Set of activities performed by the nurse to remove the abnormal accumulation of fecal matter that forms a hardened mass in the lower portion of the bowel.


– Reestablish the patient’s usual intestinal transit. – Promote fecal elimination. – Relieve discomfort caused by fecal impaction.


– Genital hygiene equipment.


– Genital hygiene material. – Water-soluble anesthetic lubricant. – Soaker. – Non-sterile disposable gloves. – Nursing records.

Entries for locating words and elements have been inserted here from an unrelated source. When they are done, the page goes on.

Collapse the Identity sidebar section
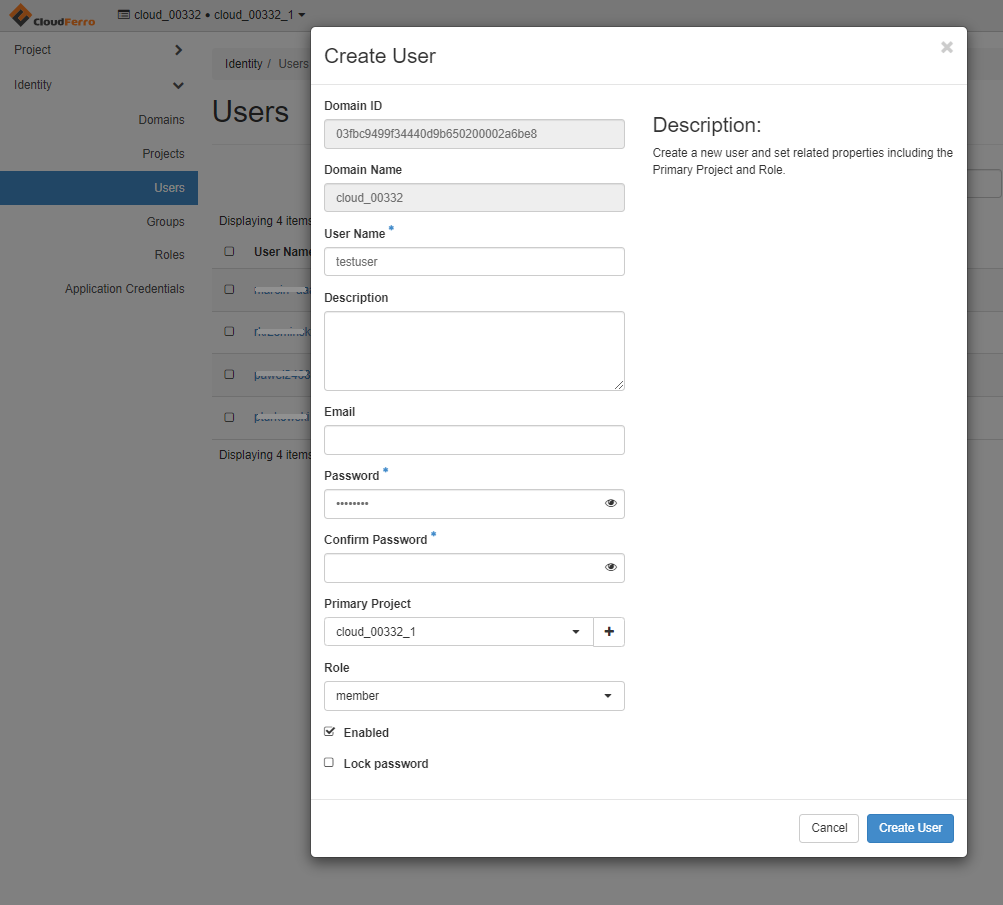 pyautogui.click(x=178, y=85)
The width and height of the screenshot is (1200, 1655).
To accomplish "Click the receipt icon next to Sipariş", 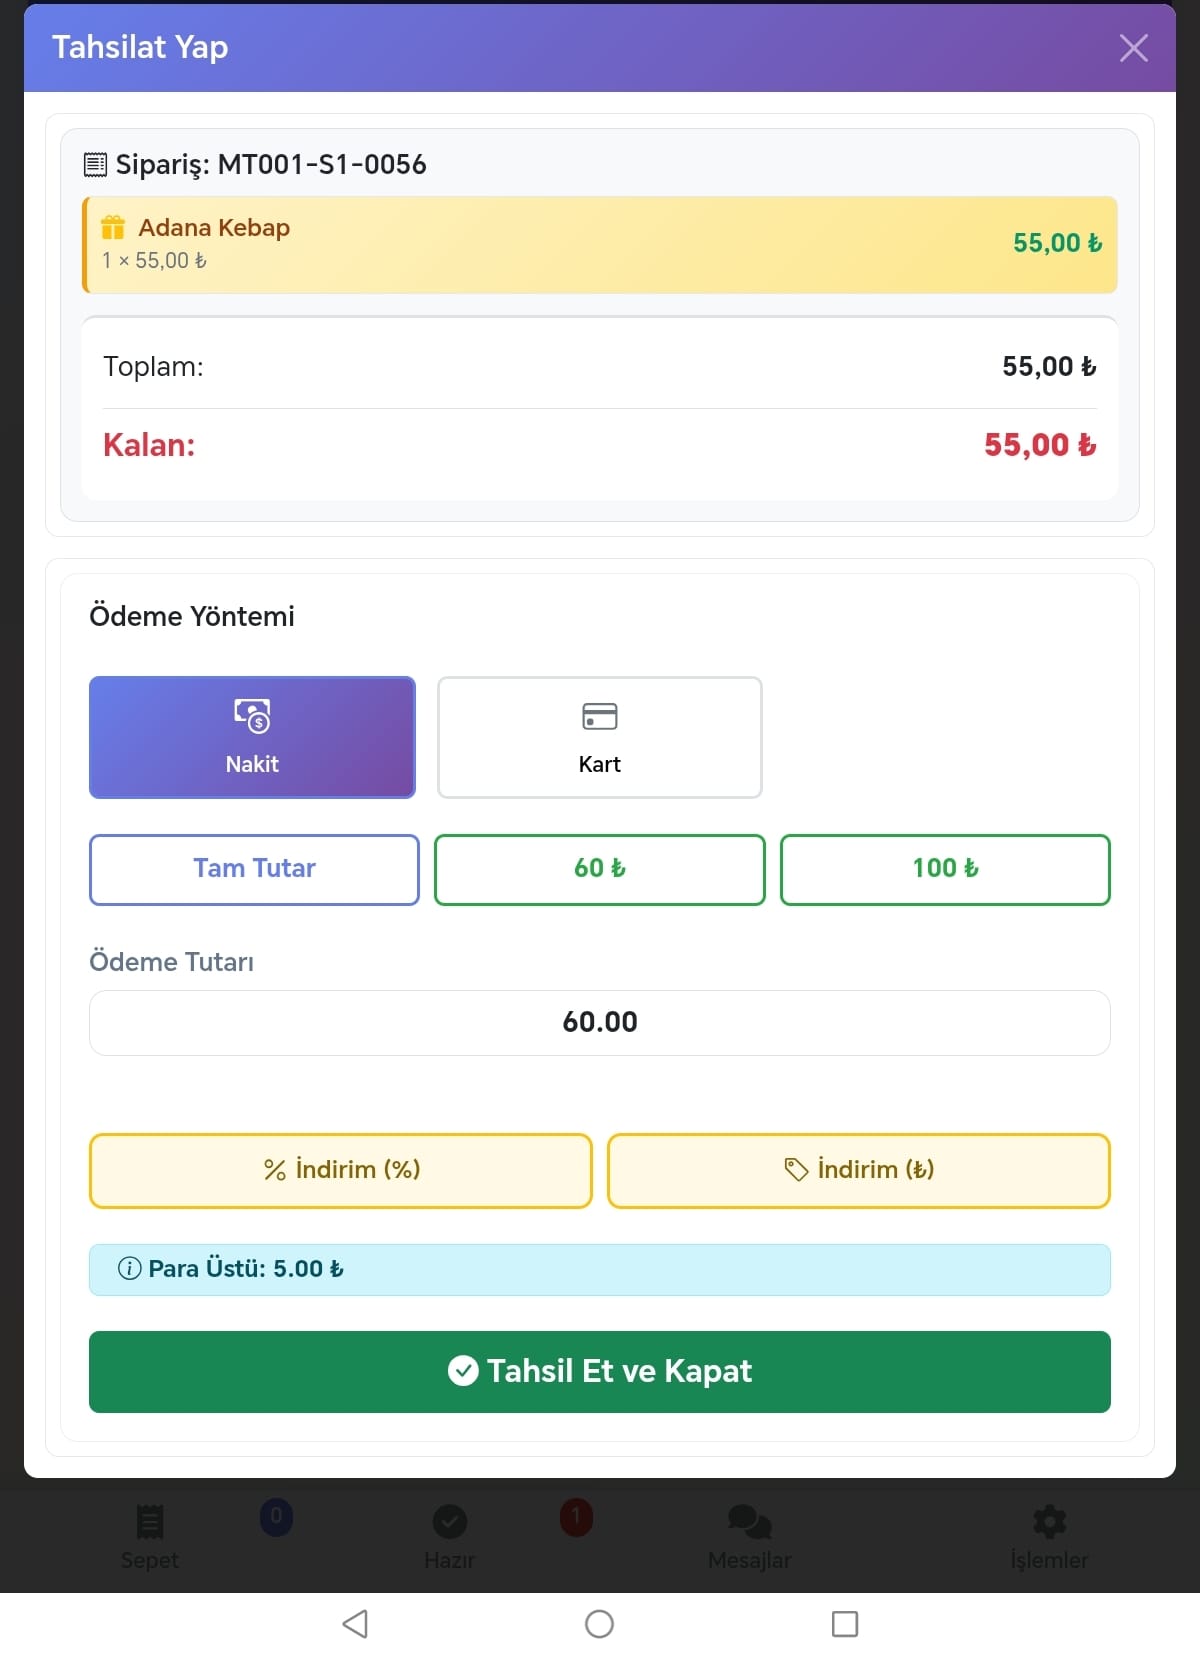I will (x=95, y=164).
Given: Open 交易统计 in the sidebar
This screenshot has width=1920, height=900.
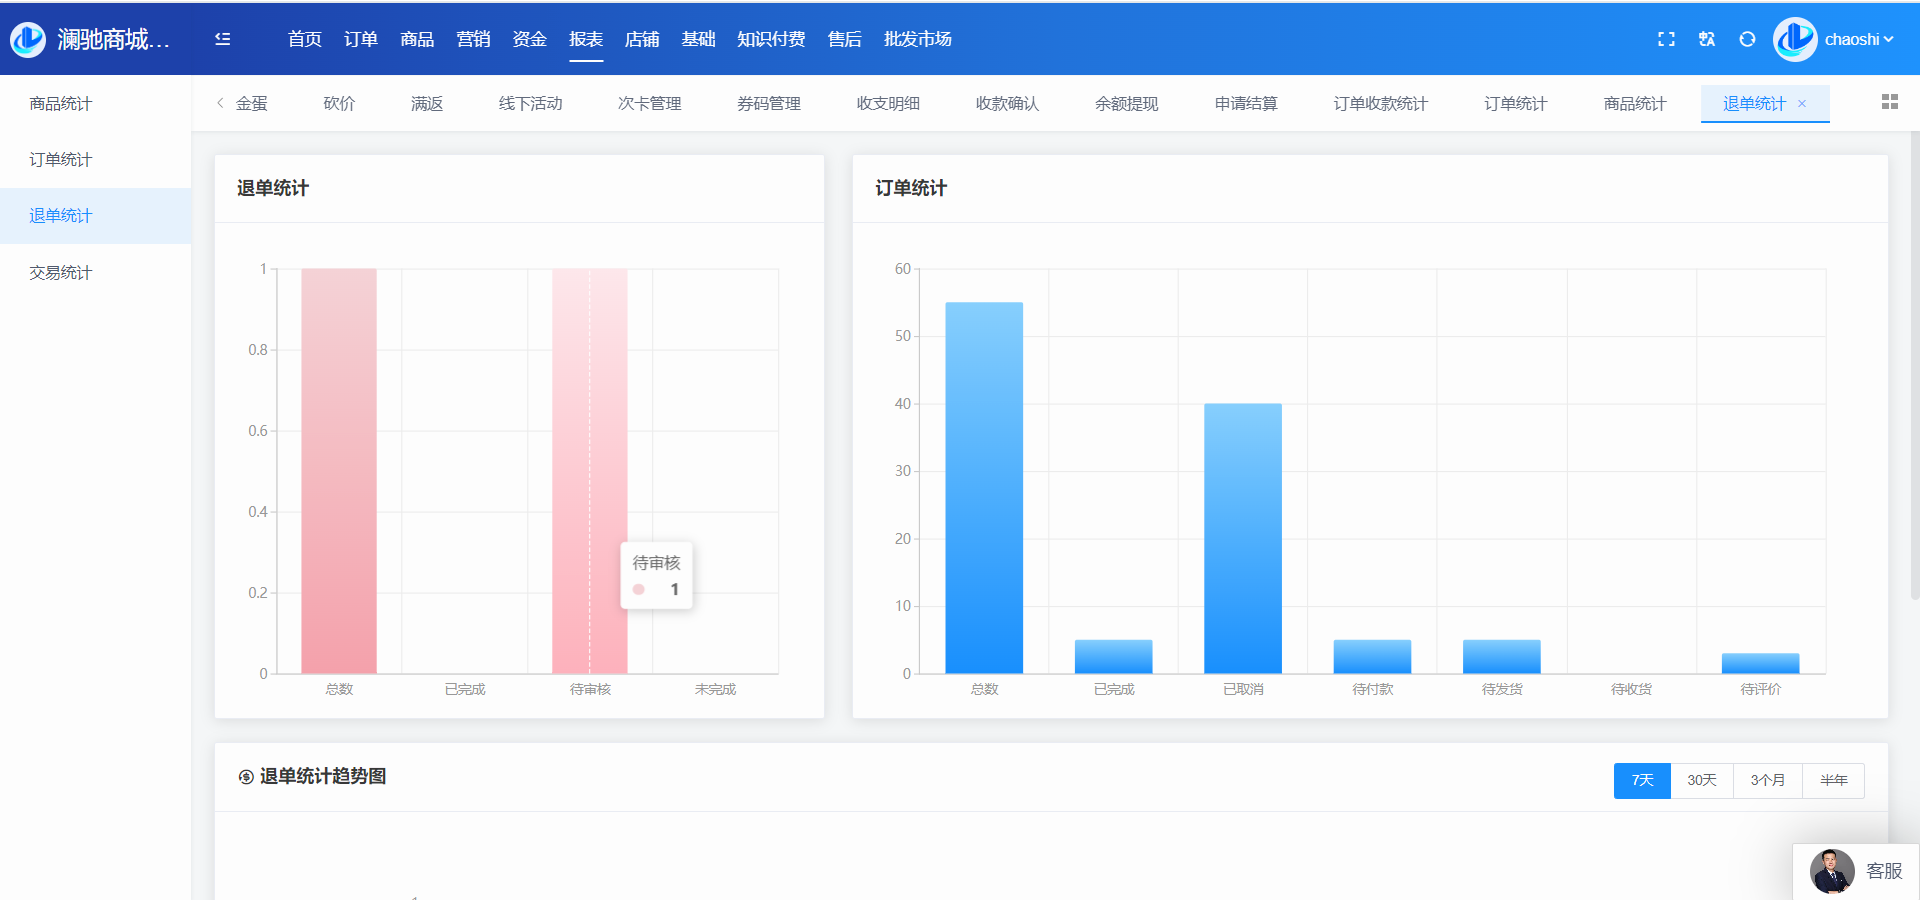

– Perform hand washing. – Prepare the material and move it to the patient’s room. – Preserve the patient’s privacy. – Inform the patient. – Request the collaboration of the patient and family. – Protect the bed with the soaker. – Place the patient in the left Sims position and bring the wedge close to the patient. – Put on gloves. – Empty 1-2 cannulas of water-soluble anesthetic lubricant into the patient’s rectal ampoule and wait about 10 minutes for it to take effect. – Lubricate the index finger. – Ask the patient to take deep breaths to relax. – Instruct the patient to defecate and insert the finger into the rectum (towards the umbilicus). – Remove fecalomas by finger movements, if they are excessively large, do not attempt to remove them without first fragmenting them manually. – Ask for the patient’s cooperation by asking him/her to make efforts so that the fecalomas come down from the rectal ampulla. – Perform genital hygiene. – Place the patient in an appropriate position. – Collect the material. – Remove gloves. – Perform hand washing. – Record in the nursing documentation: procedure, reason, date and time, incidences and patient’s response.


– After fecaloma removal, watch for possible recurrent bleeding. – The procedure should be suspended in the event of bleeding, pain or vagal reaction. – After fecaloma removal, it is advisable to administer a 250 cc enema to clean the rectal ampulla.